Tag Archives: J.P. Pennington

Album Review: The Forester Sisters – ‘The Forester Sisters’

Not many realize it, but the Forester Sisters were the first all-female group (defined as three or more members) to have sustained success on Billboard’s Country Singles charts. In fact, they are still the female group boasting the most top ten singles with fifteen.

The Forester Sisters’ first foray came with the eponymous album The Forester Sisters, released in August 1985. The album opens up with the first single “(That’s What You Do) When You’re In Love” which made its chart debut on January 28,1985.The song would reach #10, the first in a string of fourteen consecutive top ten county singles, five of which reached #1. The song is a mid-tempo ballad about forgiveness, written by Terry Skinner, Ken Bell and J. L. Wallace.

Well, the door’s unlocked and the lights still on
And the covers turned down on the bed
And you don’t have to say that you’re sorry anymore
‘Cause honey I believe what you said
If there’s anybody perfect, well, I ain’t seem ’em yet
And we all gotta learn to forgive and forget
That’s what you do when you’re in love, in love
That’s what you do when you’re in love

Next up is “I Fell In Love Again Last Night” , a mid-tempo ballad from the pens of Paul Overstreet and Thom Schuyler. This song was the second single off the album and the group’s first #1 record.

I fell in love again last night
You keep doing everything just right
You’ve got me wrapped around your fingers
And every morning the love still lingers
I fell in love again last night

“Just in Case”, written by J.P. Pennington & Sonny LeMaire of Exile, first saw the light of day on Exile’s 1984 Kentucky Hearts album. An up-tempo ballad, The Forester Sisters released it as their third single and saw it sail to #1:

I saw you walkin’ down the street just the other day
Took one little look at me and turned the other way
Can’t say I blame you but I’d like for you to know
How wrong I was to ever let you go

Just in case, you ever change your mind
If you suddenly decide to give me one more try
I’ll be waiting in the wings, just lookin’ for a sign
Just in case you change your mind

“Reckless Night” by Alice Randall & Mark D. Sanders is a slow ballad about a single mother – the baby the result of a reckless night.
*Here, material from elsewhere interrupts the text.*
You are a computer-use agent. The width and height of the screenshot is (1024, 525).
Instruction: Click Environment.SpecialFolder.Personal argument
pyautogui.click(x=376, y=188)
“Dixie Man” by Bell, Skinner & Wallace) is an up-tempo tune with an R&B vibe to it. The song might have made a decent single but with four singles on the album, the group had pushed the limits of the time.

Next up is “Mama’s Never Seen Those Eyes” by Skinner & Wallace, the fourth single from the album and third consecutive #1 record. The song is a mid-tempo ballad and the song that immediately comes to my mind when anyone mentions the Forster Sisters to me.

Mama says I shouldn’t be going with you
Mama says she knows best
You’ll take my heart and break it in two
‘Cause you’re just like all the rest
She says that you’re just a one night man
And you’ll end up hurting me
Aw But I’ve seen something that mama ain’t ever seen

Mama’s never looked into those eyes, felt the way that they hypnotize
She don’t know how they make me feel inside
If Mama ever knew what they do to me I think she’d be surprised
Aw Mama’s never seen those eyes
Mama’s never seen those eyes

“The Missing Part” was written by Paul Overstreet & Don Schlitz and covers a topic that the sisters would revisit from a different slant on a later single. This song is a slow ballad.

“Something Tells Me” from the pens of Chris Waters & Tom Shapiro) is a mid-tempo cautionary ballad about rushing into a relationship

The next track is “Crazy Heart” written by Rick Giles & Steve Bogard. The song is a mid-tempo ballad that I regard as nothing more than album filler, albeit well sung.

The album closes with Bobby Keel & Billy Stone’s composition “Yankee Don’t Go Home”, a slow ballad about a southern girl who has lost her heart to a fellow from up north. Judging to feedback from friends who have heard this song this might have made a decent single

The Forester Sisters would prove to be the group’s most successful album, reaching #4 on Billboard’s Country Albums chart. In fact the album would prove to be their only top ten album, although another seven albums would chart. The album has traditional country lyrics and vocals although the accompaniment has that 80s sound in places, particularly when it comes to the keyboards. The musicians on this album are Kenny Bell – acoustic guitar, electric guitar; Sonny Garrish – steel guitar; Owen Hale – drums; Hubert “Hoot” Hester – fiddle, mandolin; Lonnie “Butch” Ledford – bass guitar; Will McFarlane – acoustic guitar; Steve Nathan – keyboards;J. L. Wallace – acoustic guitar, electric guitar, keyboards; and John Willis – acoustic guitar. Terry Skinner and J.L. Wallace produced the album and co=wrote two of the singles.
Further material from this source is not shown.